Paul Singer chairs the Manhattan Institute for Public Policy, a conservative think tank that has received funding from a Koch-backed foundation. Singer also directs Elliott Management, which played a lead role in buying up the debt of Delphi, the auto parts company that supplies to GM and Chrysler, and made a major profit off of the auto bailout. As Greg Palast reported in the Nation, “Of the 29 Delphi plants operating in the United States when the hedge funders began buying up control, only four remain, with not a single union production worker.”
David Koch was famously impersonated by blogger Ian Murphy in a prank phone call congratulating Scott Walker on his union-busting fortitude. The Kochs are major supporters of ALEC, and provided the funds to start AFP, a successor to the Koch-backed Citizens for a Sound Economy. As Lee Fang reported at the Nation, in 2008 through 2011, Mackinac and AFP-Michigan vastly outspent the union-backed group Progress Michigan.
Amway, Mackinac and the Manhattan Institute are all ALEC members.

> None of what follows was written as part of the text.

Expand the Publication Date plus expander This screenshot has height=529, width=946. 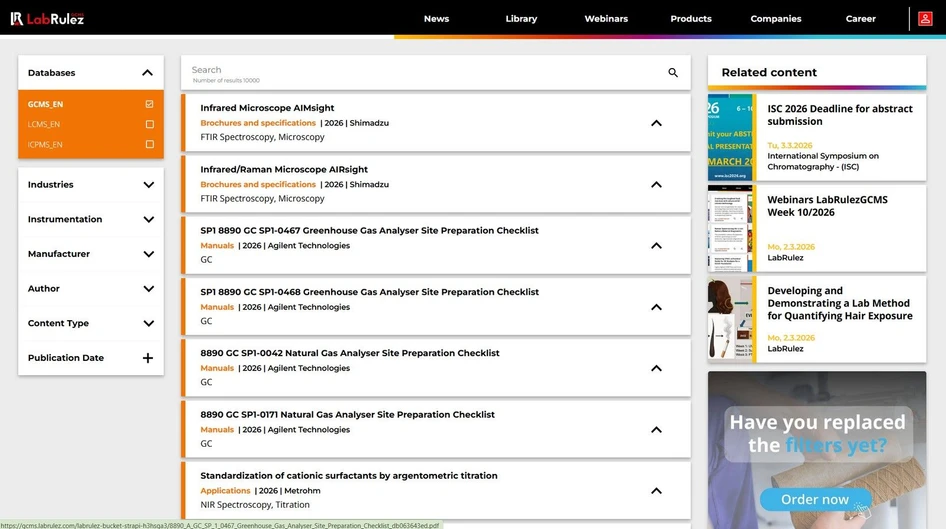coord(148,358)
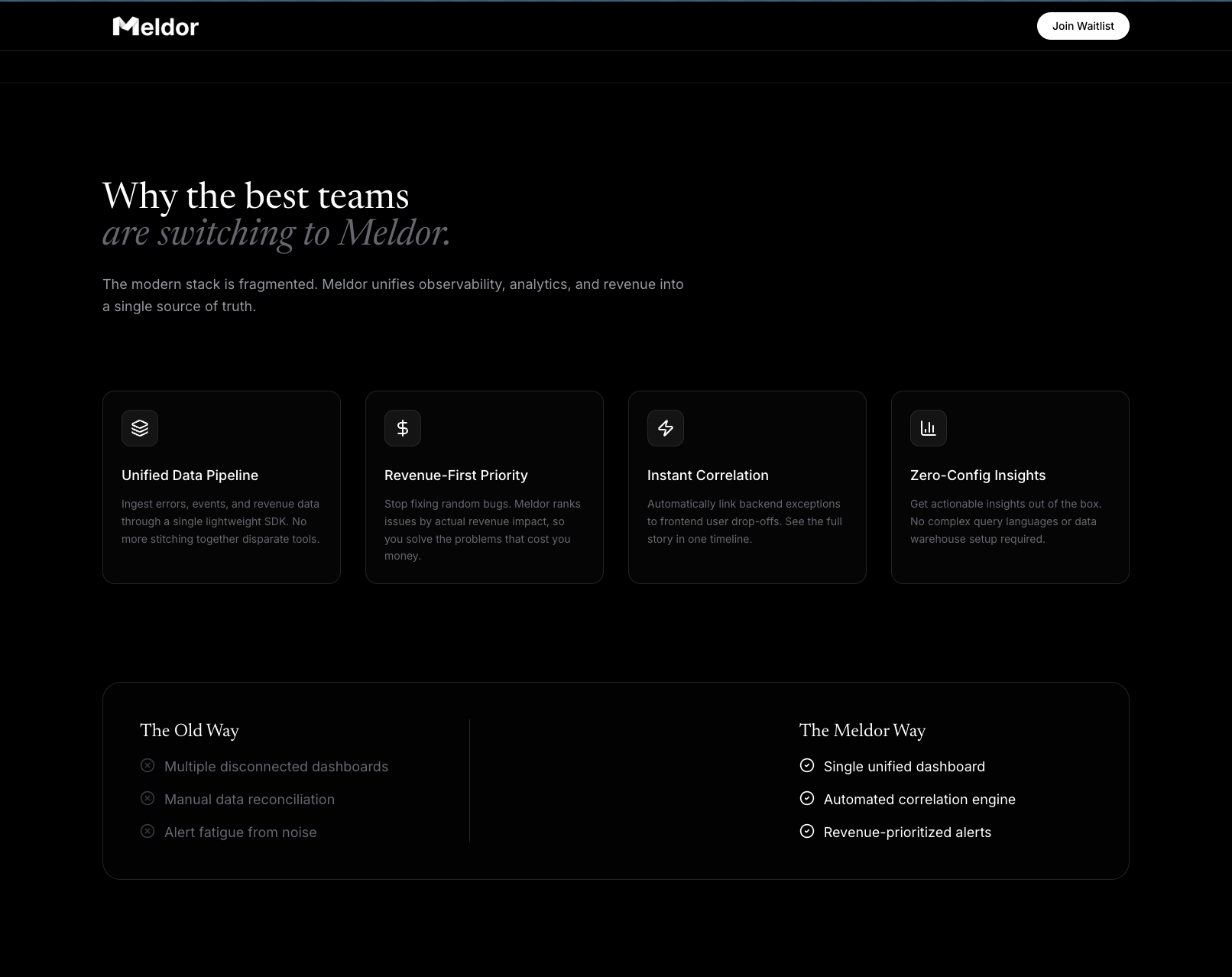This screenshot has height=977, width=1232.
Task: Select the Unified Data Pipeline card
Action: pos(222,487)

The right-to-work bills passed by the Michigan House and Senate have substantial overlap with the wording and content of ALEC’s model “Right to Work Act.”
In a Monday interview with Salon, AFP Michigan state director Scott Hagerstrom said he wasn’t familiar with who had donated to help Snyder, but touted AFP members’ phone calls and rallies on behalf of right-to-work. Hagerstrom called the bill “one of our top two policy priorities,” along with eliminating the state income tax. He said AFP’s Michigan chapter has pushed for right-to-work since its inception in 2007, and that passing the bill “will be a very big victory for personal freedom and for Michigan’s economy.”
In a 2011 speech recorded by ThinkProgress, Hagerstrom told the Conservative Political Action Conference, “We fight these battles on taxes and regulation, but really, what we would like to see is to take the unions out at the knees so they don’t have the resources to fight these battles.” Asked about those comments, Hagerstrom told Salon he “threw out a sports analogy” as part of explaining “the damage that the union culture, the union bosses, have done.” He added that he hopes the absence of mandatory contributions will force unions to put “their focus more on workers.”
On a Monday conference call with reporters, U.S. Sen. Debbie Stabenow said that if Snyder signs right-to-work, “it’s going to be many, many years before we recover.” Estrada told Salon that the UAW retains “the hope that Governor Snyder will take real leadership” and back away from the bill. But she added, “I don’t think we’re going to change his mind.”